Abs and calves i would do sporadically but i would get them in.

That took a while with my fat fingers using my phone. 

With my ex partner we did use different exercises. That was a brutal time because we were training her at 11pm because of her job.


----------



## Hardestworker2002 (Feb 25, 2022)

Seeker said:


> Day one push:  intensity:
> Chest/tris front delts:
> Incline bench press.
> Machine chest press.
> ...


This looks really good!!!
I really appreciate it! 

Could you explain to me why you switch between volume and intensity? I would like to learn  

So you would recommend this for training for more muscle mass? 

Also, my triceps and back width are something I want to improve. Do you recommend doing more excercises/sets for those areas?


----------



## RiR0 (Feb 25, 2022)

I


Seeker said:


> Day one push:  intensity:
> Chest/tris front delts:
> Incline bench press.
> Machine chest press.
> ...


I’m gonna post this in the training and diet thread I started. 
Thank you for taking the time to type this up.


----------



## Seeker (Feb 25, 2022)

Well im not sure if i can recommend this to you because i don't know much about you. I was on blast and my recovery was pretty optimal. I did a combination of both mainly because doing all intensity would have been to much could have affected me negatively even on blast. It is 6 day routine.


----------



## RiR0 (Feb 25, 2022)

Seeker said:


> Well im not sure if i can recommend this to you because i don't know much about you. I was on blast and my recovery was pretty optimal. I did a combination of both mainly because doing all intensity would have been to much could have affected me negatively even on blast. It is 6 day routine.

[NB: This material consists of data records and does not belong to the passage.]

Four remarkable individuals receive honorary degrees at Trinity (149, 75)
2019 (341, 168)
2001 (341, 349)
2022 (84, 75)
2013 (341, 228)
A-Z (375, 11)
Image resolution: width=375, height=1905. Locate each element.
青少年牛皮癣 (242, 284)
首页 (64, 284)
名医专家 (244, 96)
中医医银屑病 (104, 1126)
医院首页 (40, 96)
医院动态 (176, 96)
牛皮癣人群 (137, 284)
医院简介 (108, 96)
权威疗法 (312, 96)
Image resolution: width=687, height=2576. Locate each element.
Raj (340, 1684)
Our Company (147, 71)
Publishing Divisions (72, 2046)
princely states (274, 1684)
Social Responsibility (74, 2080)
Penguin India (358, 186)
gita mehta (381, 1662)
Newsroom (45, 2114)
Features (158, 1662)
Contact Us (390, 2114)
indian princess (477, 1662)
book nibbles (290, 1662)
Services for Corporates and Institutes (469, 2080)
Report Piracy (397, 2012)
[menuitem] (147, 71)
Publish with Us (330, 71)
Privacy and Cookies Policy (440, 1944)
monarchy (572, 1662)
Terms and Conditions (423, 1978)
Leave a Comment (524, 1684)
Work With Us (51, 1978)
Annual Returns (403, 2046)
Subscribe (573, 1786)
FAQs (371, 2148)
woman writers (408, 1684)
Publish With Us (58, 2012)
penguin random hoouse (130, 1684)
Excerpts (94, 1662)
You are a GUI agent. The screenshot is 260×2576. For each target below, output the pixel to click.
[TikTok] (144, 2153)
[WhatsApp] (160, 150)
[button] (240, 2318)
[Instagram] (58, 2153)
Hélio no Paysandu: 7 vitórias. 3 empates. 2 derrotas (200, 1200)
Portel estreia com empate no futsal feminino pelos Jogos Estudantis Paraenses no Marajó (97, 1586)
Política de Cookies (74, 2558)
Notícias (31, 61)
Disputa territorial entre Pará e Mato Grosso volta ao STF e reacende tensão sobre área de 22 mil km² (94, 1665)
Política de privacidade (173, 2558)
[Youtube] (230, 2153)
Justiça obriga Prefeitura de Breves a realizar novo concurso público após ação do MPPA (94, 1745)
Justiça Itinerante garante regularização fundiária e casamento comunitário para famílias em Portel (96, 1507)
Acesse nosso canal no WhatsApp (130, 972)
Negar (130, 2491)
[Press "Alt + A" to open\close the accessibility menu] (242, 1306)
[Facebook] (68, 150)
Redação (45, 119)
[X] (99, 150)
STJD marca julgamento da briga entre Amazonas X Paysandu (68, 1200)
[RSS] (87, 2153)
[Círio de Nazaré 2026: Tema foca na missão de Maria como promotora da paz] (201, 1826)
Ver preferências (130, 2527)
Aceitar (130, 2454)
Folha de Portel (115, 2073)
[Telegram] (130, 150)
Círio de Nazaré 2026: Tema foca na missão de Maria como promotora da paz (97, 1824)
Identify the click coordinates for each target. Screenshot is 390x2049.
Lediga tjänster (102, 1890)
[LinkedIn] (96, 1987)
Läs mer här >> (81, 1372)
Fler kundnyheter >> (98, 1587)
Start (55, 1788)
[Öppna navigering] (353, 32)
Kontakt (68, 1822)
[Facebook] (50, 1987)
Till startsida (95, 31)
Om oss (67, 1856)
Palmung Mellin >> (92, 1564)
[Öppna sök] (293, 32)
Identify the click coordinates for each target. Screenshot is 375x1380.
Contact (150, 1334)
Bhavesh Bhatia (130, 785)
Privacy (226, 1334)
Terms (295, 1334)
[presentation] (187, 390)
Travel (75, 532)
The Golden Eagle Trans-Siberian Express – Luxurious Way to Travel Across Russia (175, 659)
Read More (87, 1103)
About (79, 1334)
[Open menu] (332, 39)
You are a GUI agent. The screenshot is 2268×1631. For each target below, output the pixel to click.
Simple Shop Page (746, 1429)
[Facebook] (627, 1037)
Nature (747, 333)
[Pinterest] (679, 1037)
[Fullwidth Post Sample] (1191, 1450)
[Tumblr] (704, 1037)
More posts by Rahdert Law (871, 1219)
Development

Did you have to raise calories a good bit while doing this?


----------



## Seeker (Feb 25, 2022)

RiR0 said:


> Did you have to raise calories a good bit while doing this?



I wasn't counting calories but i was definitely eating well   over what i would normally consume especially being on blast. Protein was priority and at that time i got up to 270 lbs ( 6ft) i stayed there for a good whlle. It was fucking hard staying at that weight. I started to dislike food. Lol.


----------



## RiR0 (Feb 25, 2022)

Seeker said:


> I wasn't counting calories but i was definitely eating well   over what i would normally consume especially being on blast. Protein was priority and at that time i got up to 270 lbs ( 6ft) i stayed there for a good whlle. It was fucking hard staying at that weight. I started to dislike food. Lol.


Consistency with food is the hardest part. Training is fun and it’s easy to take drugs.


----------



## Seeker (Feb 25, 2022)

RiR0 said:


> Consistency with food is the hardest part. Training is fun and it’s easy to take drugs.


100% truth


----------



## BrotherIron (Feb 25, 2022)

What is does your pull consist of? deadlift, row? Does one day have DL's and the other not? Does one have 1 type and the other another type... ie. conventional, and sumo?

It's a bit vague.  Need more details to give an opinion.


----------



## BRICKS (Feb 25, 2022)

Seeker said:


> Day one push:  intensity:
> Chest/tris front delts:
> Incline bench press.
> Machine chest press.
> ...


Solid.


----------



## Hardestworker2002 (Mar 1, 2022)

Seeker said:


> Day one push:  intensity:
> Chest/tris front delts:
> Incline bench press.
> Machine chest press.
> ...


Hi! I’m a man of 20 year old, I train for about 4 years now and I’m natural. Would you recommend this routine to me?


----------



## Seeker (Mar 1, 2022)

Hardestworker2002 said:


> Hi! I’m a man of 20 year old, I train for about 4 years now and I’m natural. Would you recommend this routine to me?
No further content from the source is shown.